Acute kidney injury (AKI) is associated with high morbidity and mortality. The correct diagnosis is essential for appropriate management because the treatments are very different between volume depletion, cardiorenal syndrome, hepatorenal syndrome, and acute tubular necrosis (ATN). We compare the initial diagnosis on presentation of AKI and the likely diagnosis based on the evaluation of a nephrologist based on a later chart review of the clinical course and diagnostic results.

Methods

In this single center, prospective, cohort study of ICU and ward patients who developed AKI during the admission we sought to determine the application of venous excess ultrasounds of intra-abdominal organs in discriminating the cause of AKI. We performed bedside US using a Logiq e BT12 machine, chart review and collection of baseline characteristics of all enrollees for 3 consecutive days. Baseline characteristics included: vital signs, 2D-echocardiogram, central venous pressure, right heart catheterization, urine electrolytes, urine protein-to-creatinine ratio, urine sediment. Ultra sonographers were blinded to the clinical diagnosis.

Results

We enrolled 80 patients with the initial diagnosis of AKI established by the primary care. Primary teams suspected ATN (23.5%), volume depletion (39.5%), hepatorenal (8.6%), cardiorenal (26%), and other causes (2.5%). The diagnoses posed by the primary care team were correct in 75% of the cases. ATN was mistakenly categorized as volume depletion 24% of the time and volume depletion as hepatorenal 29% of the time. Granular casts were present in 45% of ATN cases and 8% of non-ATN cases (p=0.0001), sensitivity 45%, specificity 92%. This includes 41% of misdiagnosed cases.

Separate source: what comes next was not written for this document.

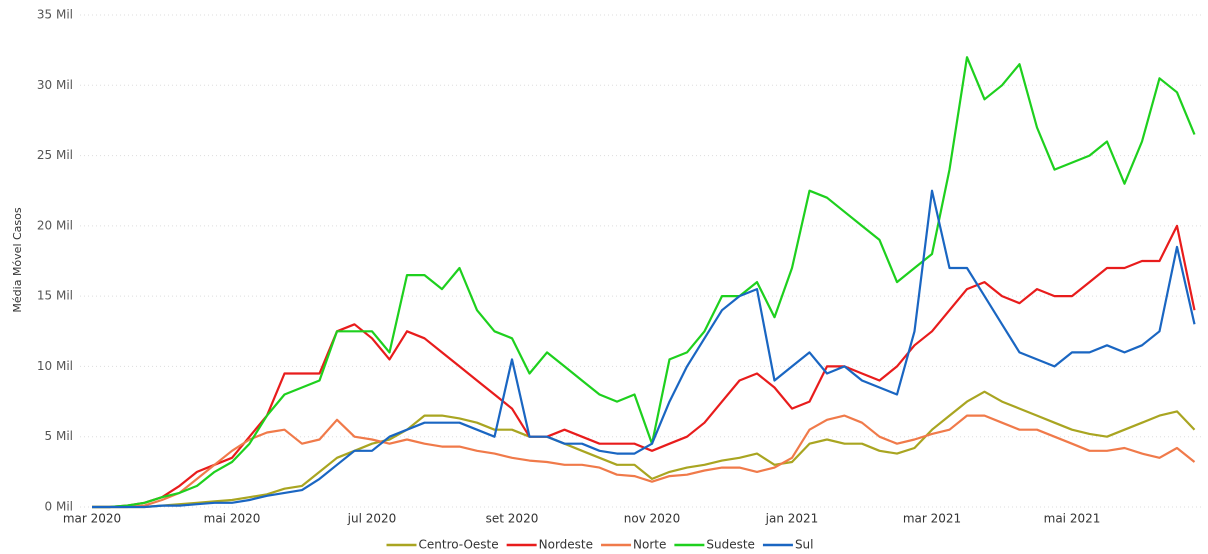 The image size is (1208, 554). I want to click on y-tick-label: 0 Mil, so click(59, 507).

As for VExUS, 70% of ATN cases were Grade 0, 64% of volume depletion, 50% of hepatorenal, and 33% of cardiorenal.

Conclusion

In a single-center prospective study of 80 patients with an initial diagnosis of AKI, the cause of AKI determined by the primary care team was discordant to that of the nephrology specialist in only 25% of the case. Urine sediment remains a useful tool in the diagnosis of AKI than VExUS. Future research is needed to examine the role of VExUS as a diagnostic tool.